The third generation cowgirl is the daughter of Eugene Barlow and Irene Littleben. Her siblings include older brothers Montana and Leegene Barlow.
At the Camp Verde rodeo, the Rock Point Community School seventh grader clocked in at 22.729 in that second-place finish. On the following day she turned in a faster run at 22.254 for fifth place.
Those two runs earned her 15 points as she made a big jump in the season standings with 33 points, which ties her for fourth overall with Casa Grande, Arizona, cowgirl Lacey Benge.
“She’s very consistent,” her dad said. “She really doesn’t know that because she doesn’t look into the standings. She just goes out there and does her thing.”
Along with her poles, Oodessa is also making some huge gains in the barrel-racing event as she is sitting eighth overall with 28 points. In the eight rodeos held this past fall, she’s earned points at six of those rodeos including a fourth-place finish in Wilcox.
“I’m still working on my barrel horse,” Oodessa said of Gloria, a horse she’s been training for the past 18 months.
“When we got her she barely knew barrels so I had to teach her myself,” the 12-year-old cowgirl said.
Since joining the local AJHSRA affiliate last year, Oodessa has been nearly perfect with her runs.

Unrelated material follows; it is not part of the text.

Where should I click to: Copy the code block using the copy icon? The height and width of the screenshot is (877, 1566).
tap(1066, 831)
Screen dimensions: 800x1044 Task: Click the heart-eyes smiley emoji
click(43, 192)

In her inaugural season in 2019, she didn’t drop a pole or a barrel as that season was cut short because of the pandemic this past spring.
“She was starting to climb in the standings in the barrels and the pole bending,” her dad said. “I think she would have qualified for nationals but the season got shortened.”

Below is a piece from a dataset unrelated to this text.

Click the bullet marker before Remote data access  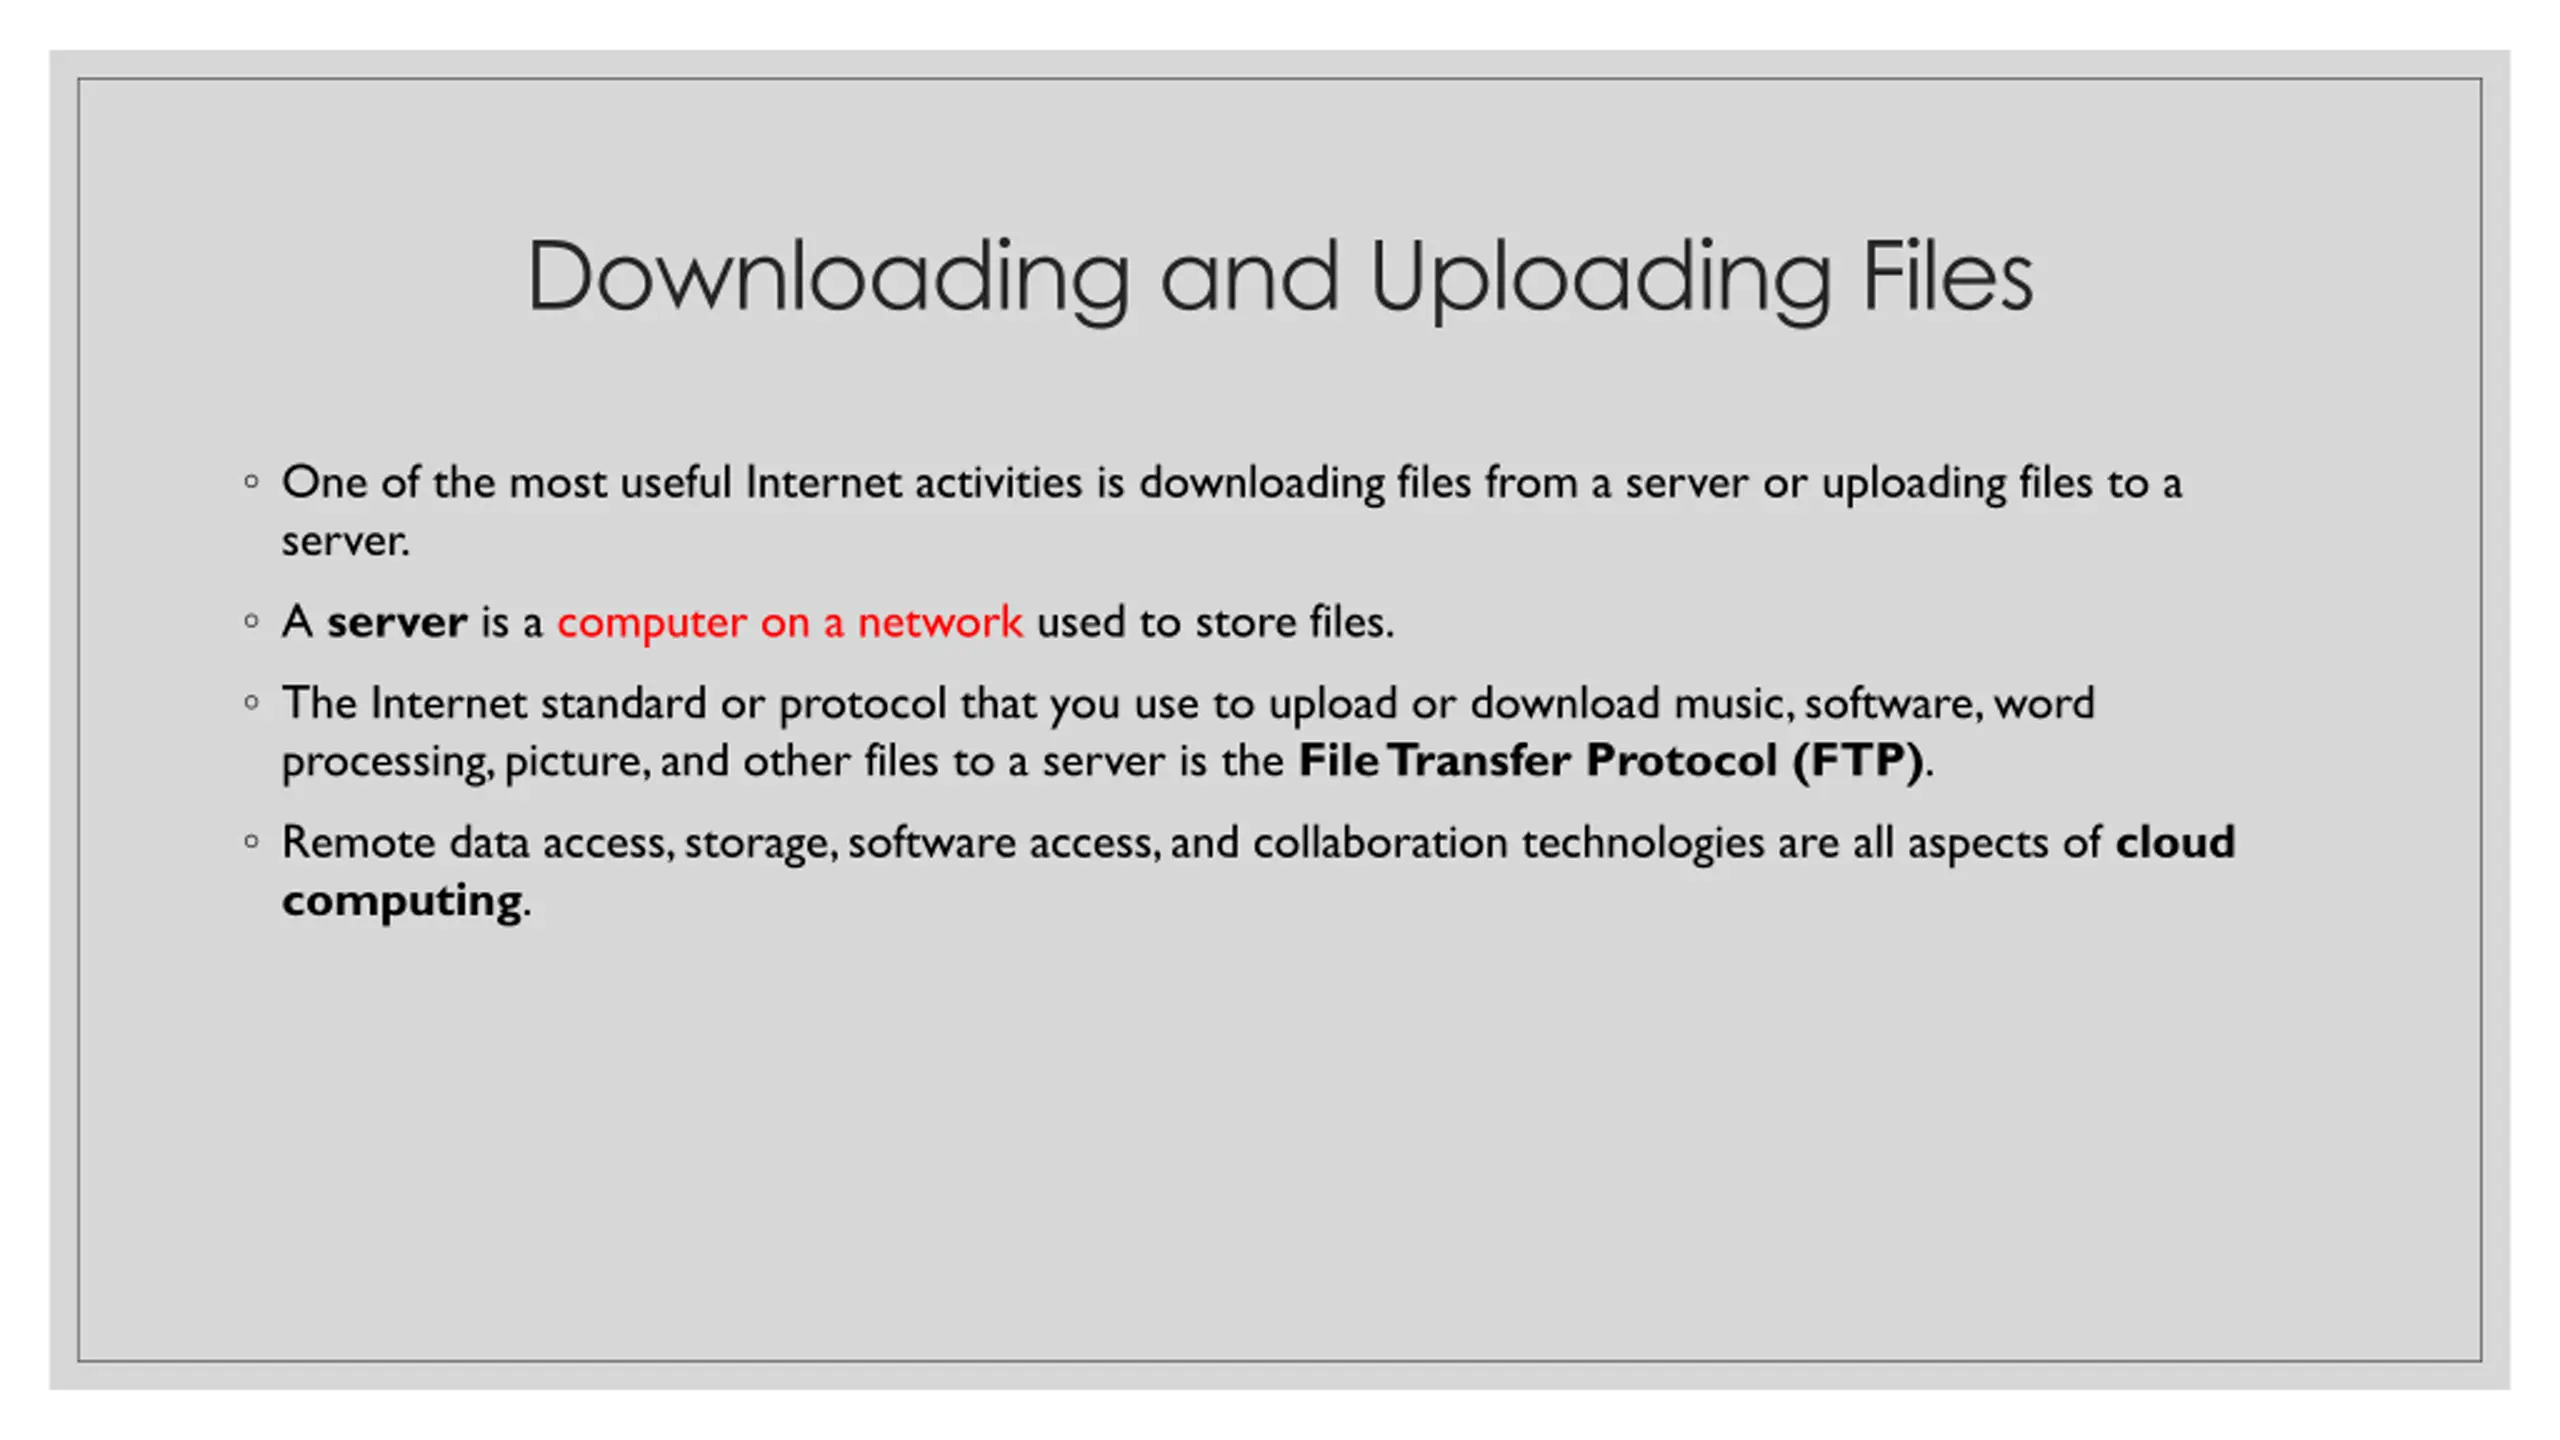point(251,842)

In her second year with the association, Oodessa had a rough start as she dropped her first pole at the Payson rodeo in late September. But on the following day she bounced back with a third-place finish of 22.971 seconds.
“It was our first rodeo and it was her first time going through the pole pattern again,” she said of her other horse, Journey.

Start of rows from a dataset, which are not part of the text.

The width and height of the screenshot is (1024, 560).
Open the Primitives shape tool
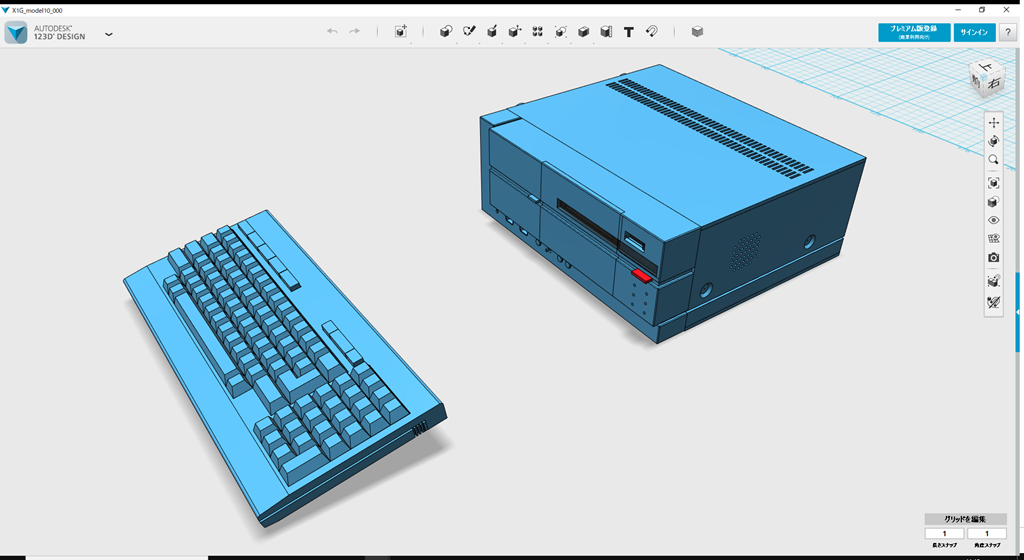tap(446, 32)
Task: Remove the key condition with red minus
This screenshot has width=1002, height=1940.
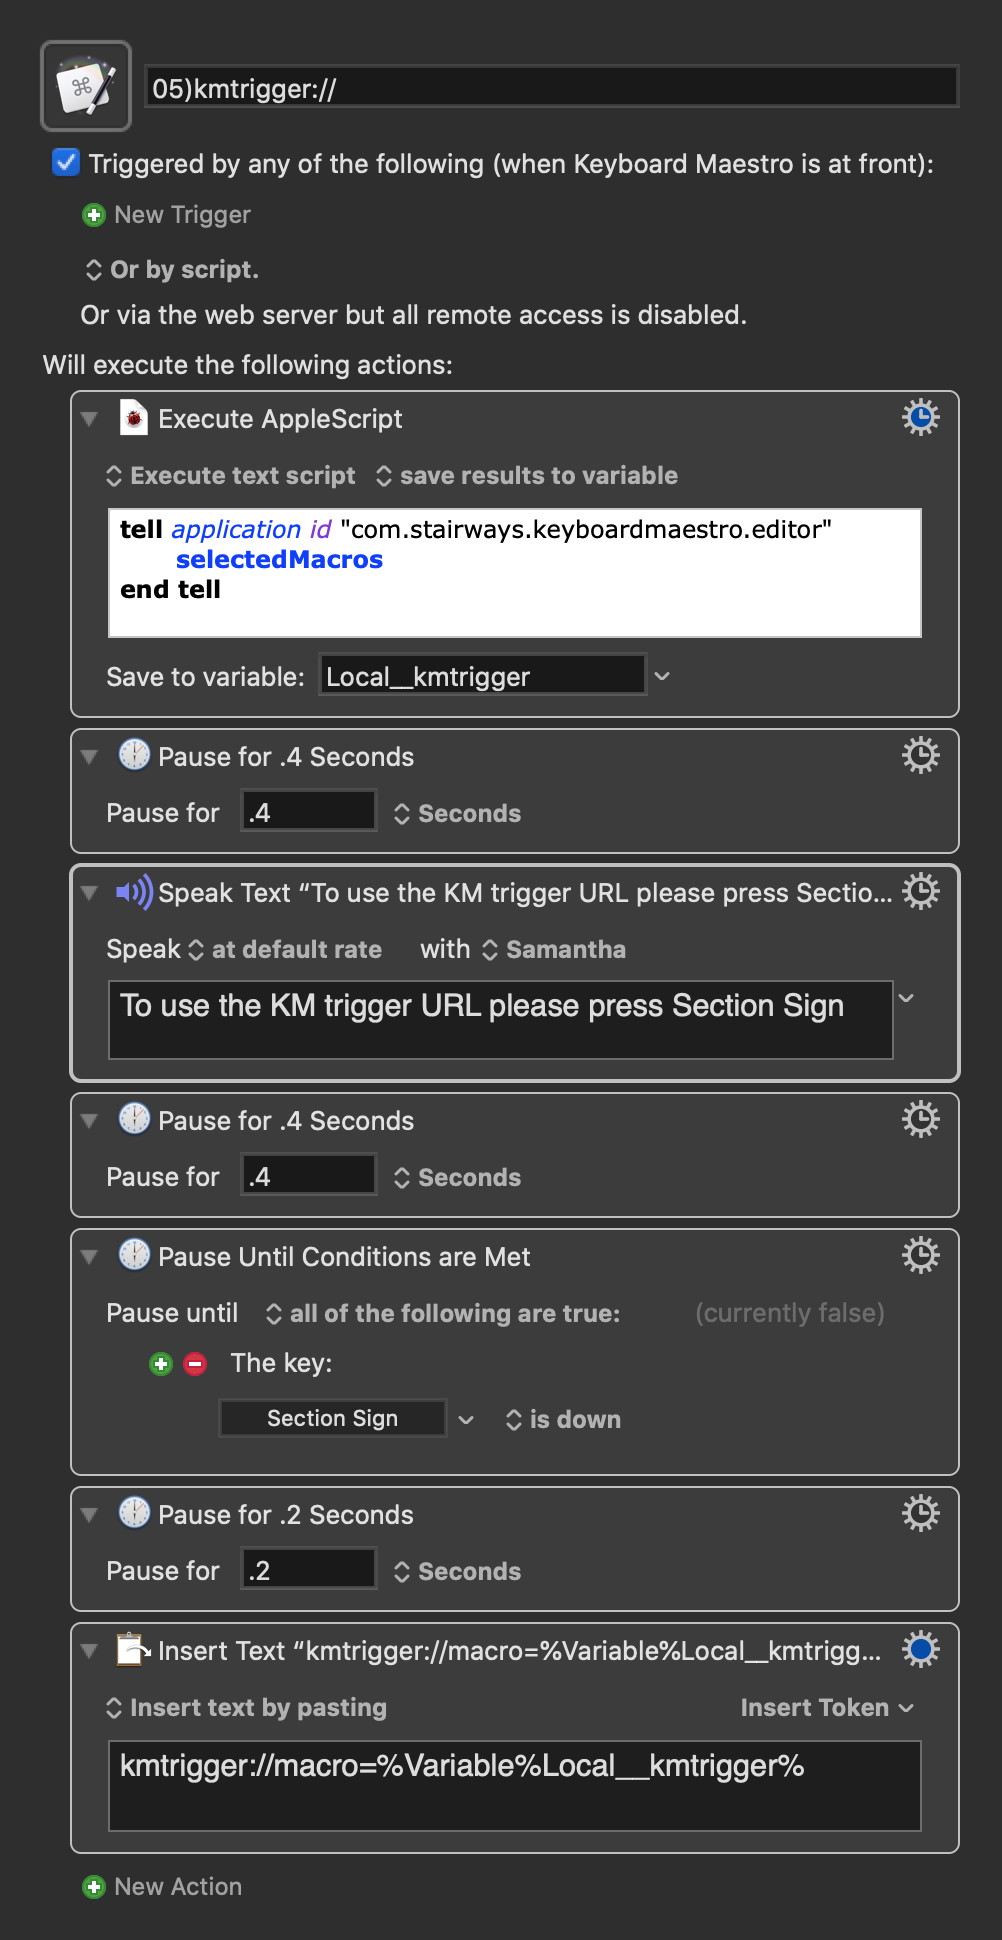Action: coord(195,1364)
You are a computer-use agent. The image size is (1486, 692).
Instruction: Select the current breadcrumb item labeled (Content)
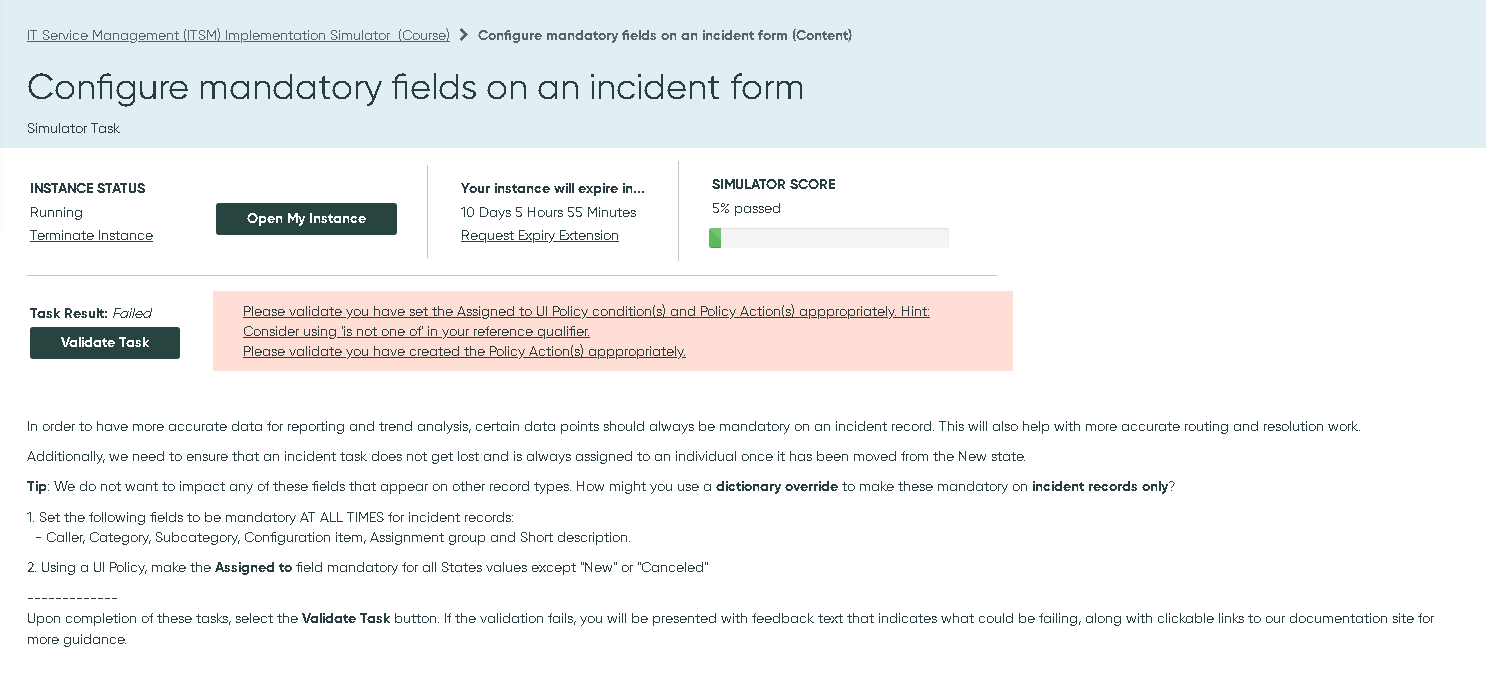pos(665,35)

With six more rodeos before the state finals, Oodessa is looking to add to her season total as the rodeo season will pick up next month on Jan. 9-10 in Tucson.
Her goal this season is to make nationals in her two signature events with the association taking the top four contestants.
As for her other events, Oodessa said she’s looking to make progress in both the breakaway and goat-tying events.
“I want to get better,” she said. “I’m practicing a lot on my (roping) dummy and for practice I tie my feet together for my goats.”
To help her get prepared for the fall tilt of the AJHSRA, the Barlow family traveled to neighboring states in Utah, Nevada and Idaho during the summer, competing in a number of sanctioned events with the National High School Rodeo Association.
“We were running up there when things were closed down here with the pandemic,” Eugene said. “She competed against other kids up there.”
At one of those rodeos, Oodessa turned in a personal best of 21.7 seconds in the poles at the Utah High School Invitational in Panguitch.
“That was a great feeling,” she said. “I really didn’t think it was going to be that fast.”
After making that run, she was closing in on a top finish in the average race but her horse got startled on the final pole due to a photographer’s flash.
“The arena was kind of dark on that end and all she had to do is get a 23 (second-run) or better,” her dad said. “She would have had a chance to win the poles that had over 100 contestants.”
And while she’s excelling in poles at the moment, Oodessa has a lifelong dream of making the NFR.
“The other day she came up to me and says, ‘Shizhéé, can you lead me into the Thomas & Mack Center for me, 10 years from now?” Eugene said. “That’s how bad she wants it.”
Needless to say, that was proud moment for the Barlow patriarch as he’s going to hold his daughter to that promise.
“I’ll make sure to do that when she grows up,” he said with his voice cracking.
That lifelong dream began four years ago when Oodessa took part of the Kassidy Dennison barrel racing school in Cuba, New Mexico.
“She’s inspired me to do that,” Oodessa said of her idol.
Since then, Eugene said, they have been communicating with one another.
“Kassidy has been really supportive of her,” Eugene said. “She checks in on her to see how she’s doing.”